___ SUPPLIED DATA ___
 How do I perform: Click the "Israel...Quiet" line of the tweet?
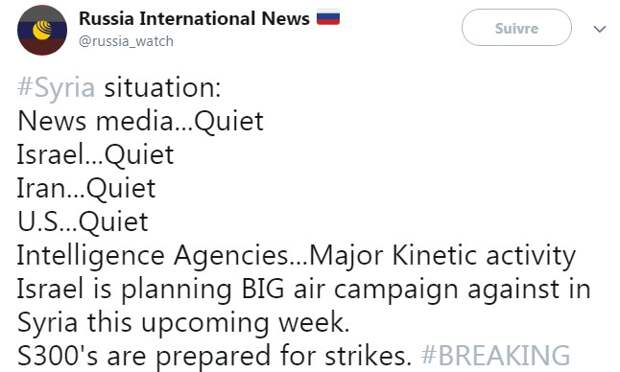[95, 155]
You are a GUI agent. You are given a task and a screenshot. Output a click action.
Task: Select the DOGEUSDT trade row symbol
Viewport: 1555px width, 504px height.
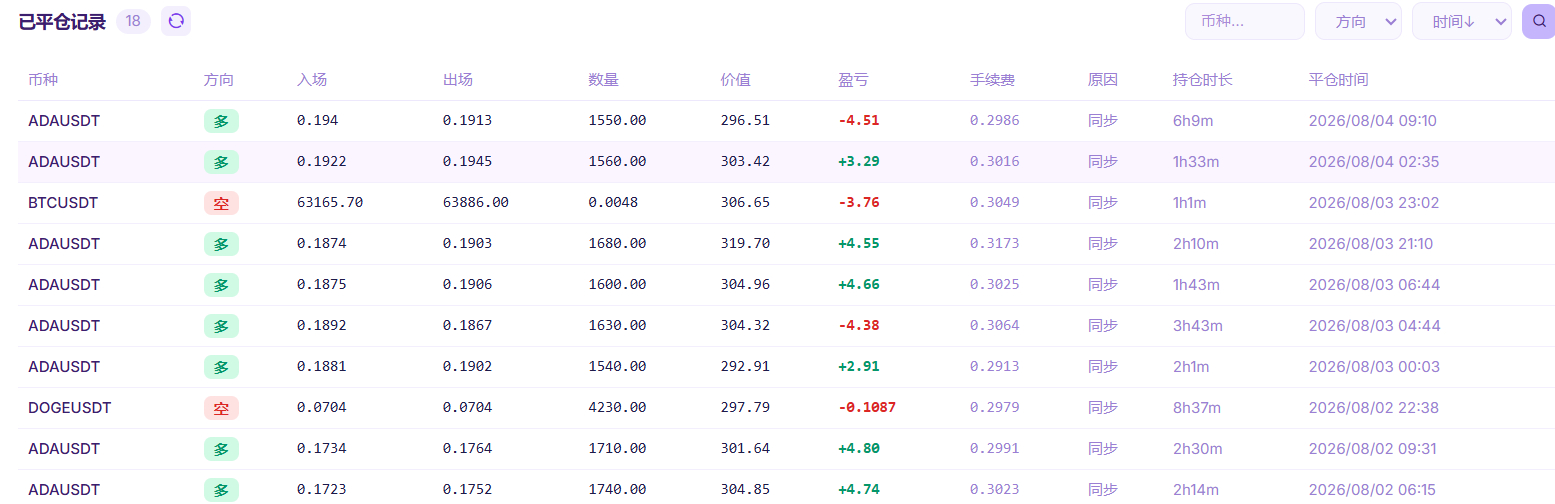pos(70,408)
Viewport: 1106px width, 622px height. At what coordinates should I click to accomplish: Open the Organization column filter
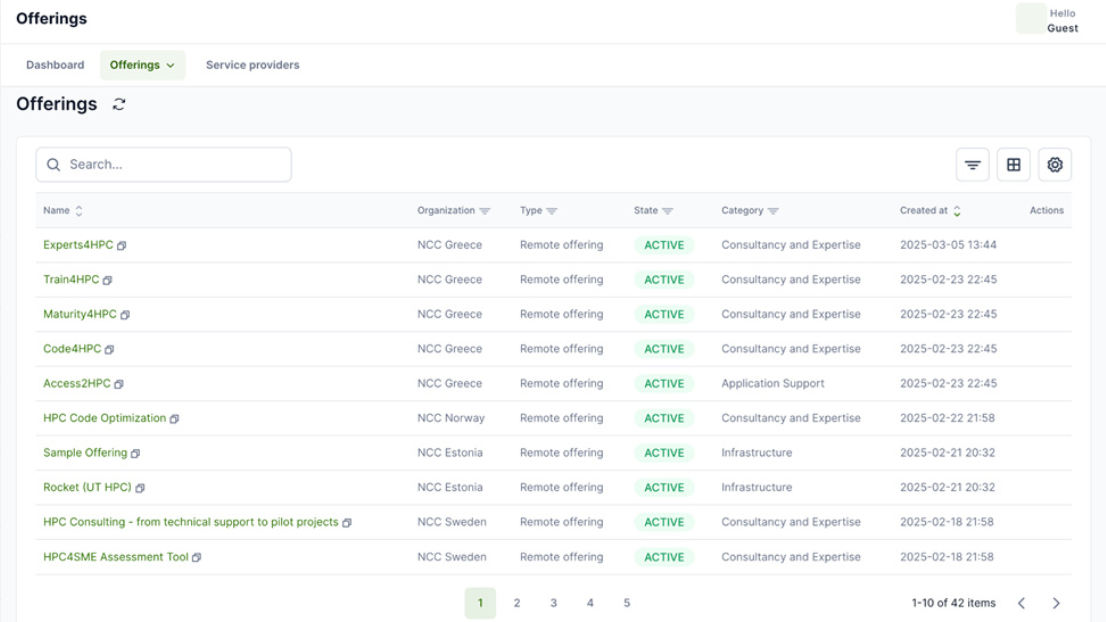click(x=485, y=211)
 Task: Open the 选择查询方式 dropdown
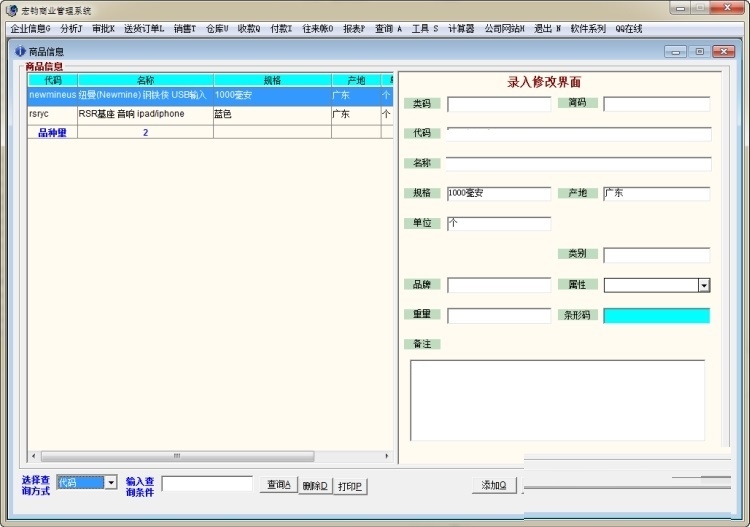point(111,483)
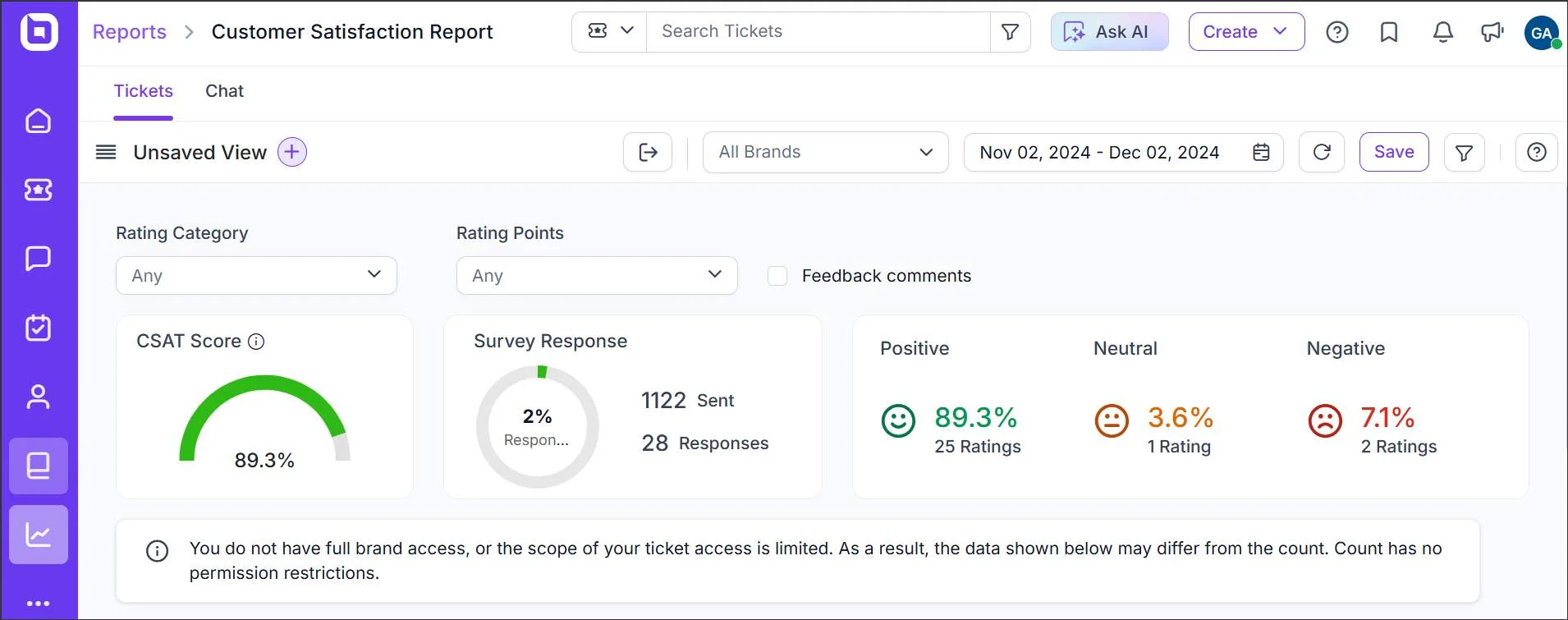
Task: Click the Ask AI button
Action: [x=1109, y=32]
___
WORK INSTRUCTION: Your answer should consist solely of the lines from the line with "Viewport: 1555px width, 504px height." to the final line of the listing, set down word for word, pictures omitted.

EXERCISE RESULT:
Viewport: 1555px width, 504px height.
pos(70,408)
Viewport: 1106px width, 622px height. At what coordinates should I click to accomplish: Open the Organization column filter
click(x=485, y=211)
 Task: Open the 选择查询方式 dropdown
point(111,483)
Task: Click the Ask AI button
Action: [x=1109, y=32]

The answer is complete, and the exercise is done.